J Clin Psychiatry 2014 ;75 Suppl 2:8-13
Psychiatry & Behavioral Sciences and Psychology, Duke University Medical Center, Durham, NC 27710
Cognitive impairment is a core feature of schizophrenia that is present across the course of the illness. However, due to complexities of studying cognitive decline in patients prior to the onset of illness, the longitudinal course is not fully understood. The cognitive effects in patients with schizophrenia are robust, with a 1.5 to 2.5 standard deviation gap between patients and healthy controls on composite scores. People with schizophrenia manifest a prior history of cognitive impairment in the premorbid phases of the illness. Examination of school records suggests that children who will eventually develop schizophrenia begin school at a level of functioning that is a full grade behind their peers, with the gap increasing by the time they finish high school. Epidemiologic work suggests that there are both static cognitive impairments and developmental lags in these patients during childhood, well before the illness is fully manifest. Although there was initial promise of improved cognitive function with second-generation antipsychotic treatment, more recent studies have suggested no differences among antipsychotics, with the initial appearance of improvement very likely attributable to practice effects, inappropriate medication dosing, and poor study design.

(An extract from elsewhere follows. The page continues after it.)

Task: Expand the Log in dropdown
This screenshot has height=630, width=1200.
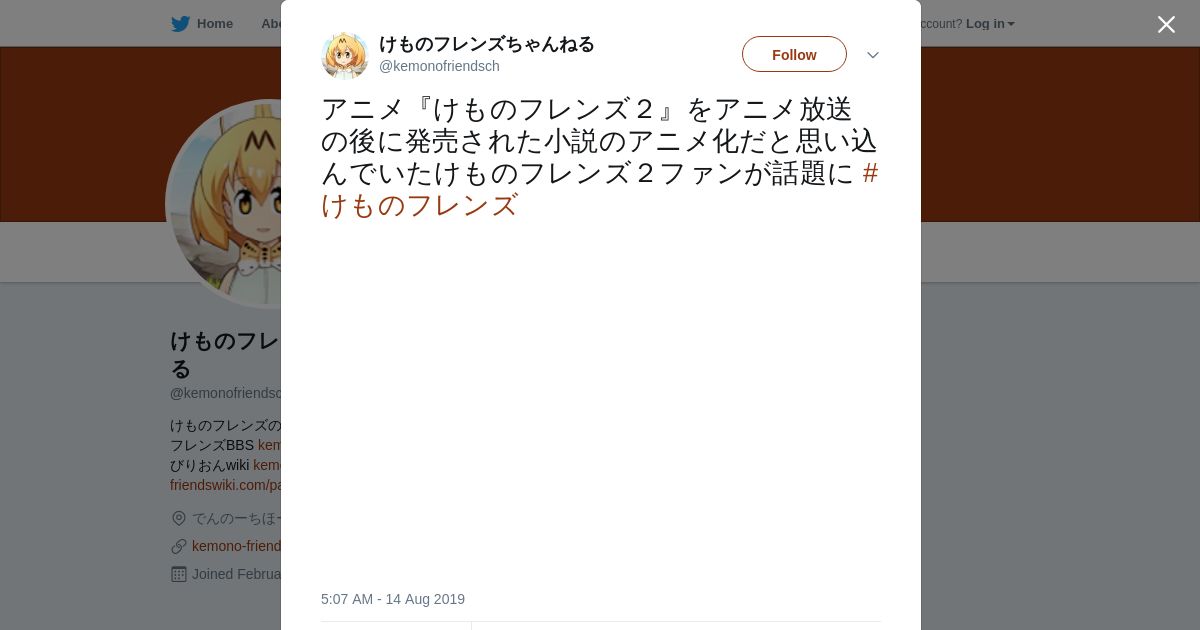Action: click(990, 24)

Two large, prominent studies evaluating first- and second-generation antipsychotics suggested that, although there was slight to modest improvement in cognitive function for all treatments, there were no differences among medications, regardless of the generation of the agents. In summary, patients who develop schizophrenia, on average, demonstrate cognitive impairment beginning as early as the first grade, with deterioration seen across school years. Further, these patients had substantial cognitive deficits after the initiation of psychosis. Finally, while antipsychotic treatment improves symptoms, antipsychotics have little impact on cognition, and there appear to be no differences in the degree of cognitive improvement between first- and second-generation agents.